◆ DATA TO PROCESS
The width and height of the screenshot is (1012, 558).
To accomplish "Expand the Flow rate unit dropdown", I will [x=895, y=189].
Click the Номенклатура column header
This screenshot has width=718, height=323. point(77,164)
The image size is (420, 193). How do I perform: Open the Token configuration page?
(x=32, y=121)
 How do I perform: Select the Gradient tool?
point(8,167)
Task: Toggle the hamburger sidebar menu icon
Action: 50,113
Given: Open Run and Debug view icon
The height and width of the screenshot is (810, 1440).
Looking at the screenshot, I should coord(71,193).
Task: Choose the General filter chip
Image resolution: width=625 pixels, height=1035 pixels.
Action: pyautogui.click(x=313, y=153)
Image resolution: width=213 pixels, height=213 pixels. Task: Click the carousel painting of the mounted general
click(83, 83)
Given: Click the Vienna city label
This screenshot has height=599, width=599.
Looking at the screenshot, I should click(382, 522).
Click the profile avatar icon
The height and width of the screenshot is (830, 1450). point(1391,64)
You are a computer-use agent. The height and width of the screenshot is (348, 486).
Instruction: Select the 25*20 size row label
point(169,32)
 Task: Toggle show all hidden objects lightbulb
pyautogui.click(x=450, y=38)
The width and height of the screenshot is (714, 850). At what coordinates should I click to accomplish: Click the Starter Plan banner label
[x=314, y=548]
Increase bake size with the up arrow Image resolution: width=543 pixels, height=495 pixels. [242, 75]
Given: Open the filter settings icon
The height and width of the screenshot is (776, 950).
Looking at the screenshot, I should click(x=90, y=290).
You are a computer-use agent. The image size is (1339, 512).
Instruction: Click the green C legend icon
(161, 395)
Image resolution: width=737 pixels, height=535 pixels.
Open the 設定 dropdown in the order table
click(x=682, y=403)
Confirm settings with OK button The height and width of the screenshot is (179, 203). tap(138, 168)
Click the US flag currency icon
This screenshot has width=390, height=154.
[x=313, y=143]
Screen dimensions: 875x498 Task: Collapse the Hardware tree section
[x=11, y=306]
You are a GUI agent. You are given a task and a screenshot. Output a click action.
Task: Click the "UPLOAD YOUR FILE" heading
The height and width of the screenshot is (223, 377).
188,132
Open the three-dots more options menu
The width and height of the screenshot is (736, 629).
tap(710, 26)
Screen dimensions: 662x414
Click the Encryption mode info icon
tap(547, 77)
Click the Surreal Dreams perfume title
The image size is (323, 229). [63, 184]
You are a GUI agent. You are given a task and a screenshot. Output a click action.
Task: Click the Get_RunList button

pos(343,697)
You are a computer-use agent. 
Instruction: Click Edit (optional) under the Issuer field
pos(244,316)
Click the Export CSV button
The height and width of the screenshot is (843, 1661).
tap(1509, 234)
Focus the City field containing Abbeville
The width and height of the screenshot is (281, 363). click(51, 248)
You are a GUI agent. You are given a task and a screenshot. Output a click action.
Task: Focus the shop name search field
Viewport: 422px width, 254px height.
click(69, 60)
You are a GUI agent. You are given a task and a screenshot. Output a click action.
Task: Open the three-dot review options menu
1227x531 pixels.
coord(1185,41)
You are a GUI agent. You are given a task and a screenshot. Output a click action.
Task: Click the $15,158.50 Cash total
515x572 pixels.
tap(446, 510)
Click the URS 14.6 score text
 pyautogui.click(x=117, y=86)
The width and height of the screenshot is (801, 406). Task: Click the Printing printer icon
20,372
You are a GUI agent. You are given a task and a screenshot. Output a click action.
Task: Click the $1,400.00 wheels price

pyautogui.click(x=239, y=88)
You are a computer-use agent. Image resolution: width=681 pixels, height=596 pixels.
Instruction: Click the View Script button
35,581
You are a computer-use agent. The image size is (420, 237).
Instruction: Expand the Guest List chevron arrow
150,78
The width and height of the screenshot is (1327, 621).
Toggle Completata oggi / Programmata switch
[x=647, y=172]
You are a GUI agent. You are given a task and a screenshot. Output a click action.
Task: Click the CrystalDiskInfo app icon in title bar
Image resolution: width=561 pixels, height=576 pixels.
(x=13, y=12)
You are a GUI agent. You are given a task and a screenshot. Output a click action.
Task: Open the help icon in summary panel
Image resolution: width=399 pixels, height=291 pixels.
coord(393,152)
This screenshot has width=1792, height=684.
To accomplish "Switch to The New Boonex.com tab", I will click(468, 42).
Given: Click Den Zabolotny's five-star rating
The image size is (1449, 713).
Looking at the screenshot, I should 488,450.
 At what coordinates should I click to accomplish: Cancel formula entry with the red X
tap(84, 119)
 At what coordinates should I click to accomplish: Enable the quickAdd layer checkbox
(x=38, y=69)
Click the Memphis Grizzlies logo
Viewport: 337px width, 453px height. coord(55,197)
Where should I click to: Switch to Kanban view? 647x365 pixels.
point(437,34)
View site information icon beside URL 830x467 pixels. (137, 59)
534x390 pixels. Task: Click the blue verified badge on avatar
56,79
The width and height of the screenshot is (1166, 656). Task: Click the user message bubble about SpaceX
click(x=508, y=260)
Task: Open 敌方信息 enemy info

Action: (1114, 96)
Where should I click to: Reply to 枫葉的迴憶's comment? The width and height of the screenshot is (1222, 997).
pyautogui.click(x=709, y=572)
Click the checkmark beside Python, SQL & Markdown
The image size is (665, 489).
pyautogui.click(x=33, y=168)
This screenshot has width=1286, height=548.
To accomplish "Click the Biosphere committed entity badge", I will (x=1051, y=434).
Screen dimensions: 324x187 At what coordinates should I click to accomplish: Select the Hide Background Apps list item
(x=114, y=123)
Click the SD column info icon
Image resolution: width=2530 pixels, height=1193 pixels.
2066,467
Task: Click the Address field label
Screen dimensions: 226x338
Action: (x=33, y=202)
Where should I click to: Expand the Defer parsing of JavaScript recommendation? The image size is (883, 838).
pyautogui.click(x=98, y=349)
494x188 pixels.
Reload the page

◆ WHAT NEEDS TO BE DONE
Reproduce every entry above verbatim, from first to last, without altering any line.

◆ TASK SOLUTION
The width and height of the screenshot is (1012, 558).
To accomplish "Expand the Flow rate unit dropdown", I will [x=895, y=189].
Click the Номенклатура column header
This screenshot has width=718, height=323. point(77,164)
The image size is (420, 193). How do I perform: Open the Token configuration page?
(x=32, y=121)
 How do I perform: Select the Gradient tool?
point(8,167)
Task: Toggle the hamburger sidebar menu icon
Action: 50,113
Given: Open Run and Debug view icon
The height and width of the screenshot is (810, 1440).
Looking at the screenshot, I should coord(71,193).
Task: Choose the General filter chip
Image resolution: width=625 pixels, height=1035 pixels.
Action: pyautogui.click(x=313, y=153)
Image resolution: width=213 pixels, height=213 pixels. Task: Click the carousel painting of the mounted general
click(83, 83)
Given: Click the Vienna city label
This screenshot has height=599, width=599.
Looking at the screenshot, I should click(382, 522).
Click the profile avatar icon
The height and width of the screenshot is (830, 1450). point(1391,64)
You are a computer-use agent. The height and width of the screenshot is (348, 486).
Instruction: Select the 25*20 size row label
point(169,32)
 Task: Toggle show all hidden objects lightbulb
pyautogui.click(x=450, y=38)
The width and height of the screenshot is (714, 850). At what coordinates should I click to accomplish: Click the Starter Plan banner label
[x=314, y=548]
Increase bake size with the up arrow Image resolution: width=543 pixels, height=495 pixels. [242, 75]
Given: Open the filter settings icon
The height and width of the screenshot is (776, 950).
Looking at the screenshot, I should click(x=90, y=290).
You are a computer-use agent. The image size is (1339, 512).
Instruction: Click the green C legend icon
(161, 395)
Image resolution: width=737 pixels, height=535 pixels.
Open the 設定 dropdown in the order table
click(x=682, y=403)
Confirm settings with OK button The height and width of the screenshot is (179, 203). tap(138, 168)
Click the US flag currency icon
This screenshot has width=390, height=154.
[x=313, y=143]
Screen dimensions: 875x498 Task: Collapse the Hardware tree section
[x=11, y=306]
You are a GUI agent. You are given a task and a screenshot. Output a click action.
Task: Click the "UPLOAD YOUR FILE" heading
The height and width of the screenshot is (223, 377).
188,132
Open the three-dots more options menu
The width and height of the screenshot is (736, 629).
tap(710, 26)
Screen dimensions: 662x414
Click the Encryption mode info icon
tap(547, 77)
Click the Surreal Dreams perfume title
The image size is (323, 229). [63, 184]
You are a GUI agent. You are given a task and a screenshot. Output a click action.
Task: Click the Get_RunList button

pos(343,697)
You are a computer-use agent. 
Instruction: Click Edit (optional) under the Issuer field
pos(244,316)
Click the Export CSV button
The height and width of the screenshot is (843, 1661).
tap(1509, 234)
Focus the City field containing Abbeville
The width and height of the screenshot is (281, 363). click(51, 248)
You are a GUI agent. You are given a task and a screenshot. Output a click action.
Task: Focus the shop name search field
Viewport: 422px width, 254px height.
click(69, 60)
You are a GUI agent. You are given a task and a screenshot. Output a click action.
Task: Open the three-dot review options menu
1227x531 pixels.
coord(1185,41)
You are a GUI agent. You are given a task and a screenshot. Output a click action.
Task: Click the $15,158.50 Cash total
515x572 pixels.
tap(446, 510)
Click the URS 14.6 score text
 pyautogui.click(x=117, y=86)
The width and height of the screenshot is (801, 406). Task: Click the Printing printer icon
20,372
You are a GUI agent. You are given a task and a screenshot. Output a click action.
Task: Click the $1,400.00 wheels price

pyautogui.click(x=239, y=88)
You are a computer-use agent. Image resolution: width=681 pixels, height=596 pixels.
Instruction: Click the View Script button
35,581
You are a computer-use agent. The image size is (420, 237).
Instruction: Expand the Guest List chevron arrow
150,78
The width and height of the screenshot is (1327, 621).
Toggle Completata oggi / Programmata switch
[x=647, y=172]
You are a GUI agent. You are given a task and a screenshot. Output a click action.
Task: Click the CrystalDiskInfo app icon in title bar
Image resolution: width=561 pixels, height=576 pixels.
(x=13, y=12)
You are a GUI agent. You are given a task and a screenshot. Output a click action.
Task: Open the help icon in summary panel
Image resolution: width=399 pixels, height=291 pixels.
coord(393,152)
This screenshot has width=1792, height=684.
To accomplish "Switch to The New Boonex.com tab", I will click(468, 42).
Given: Click Den Zabolotny's five-star rating
The image size is (1449, 713).
Looking at the screenshot, I should 488,450.
 At what coordinates should I click to accomplish: Cancel formula entry with the red X
tap(84, 119)
 At what coordinates should I click to accomplish: Enable the quickAdd layer checkbox
(x=38, y=69)
Click the Memphis Grizzlies logo
Viewport: 337px width, 453px height. coord(55,197)
Where should I click to: Switch to Kanban view? 647x365 pixels.
point(437,34)
View site information icon beside URL 830x467 pixels. (137, 59)
534x390 pixels. Task: Click the blue verified badge on avatar
56,79
The width and height of the screenshot is (1166, 656). Task: Click the user message bubble about SpaceX
click(x=508, y=260)
Task: Open 敌方信息 enemy info

Action: (1114, 96)
Where should I click to: Reply to 枫葉的迴憶's comment? The width and height of the screenshot is (1222, 997).
pyautogui.click(x=709, y=572)
Click the checkmark beside Python, SQL & Markdown
The image size is (665, 489).
pyautogui.click(x=33, y=168)
This screenshot has width=1286, height=548.
To accomplish "Click the Biosphere committed entity badge", I will (x=1051, y=434).
Screen dimensions: 324x187 At what coordinates should I click to accomplish: Select the Hide Background Apps list item
(x=114, y=123)
Click the SD column info icon
Image resolution: width=2530 pixels, height=1193 pixels.
2066,467
Task: Click the Address field label
Screen dimensions: 226x338
Action: (x=33, y=202)
Where should I click to: Expand the Defer parsing of JavaScript recommendation? The image size is (883, 838).
pyautogui.click(x=98, y=349)
494x188 pixels.
Reload the page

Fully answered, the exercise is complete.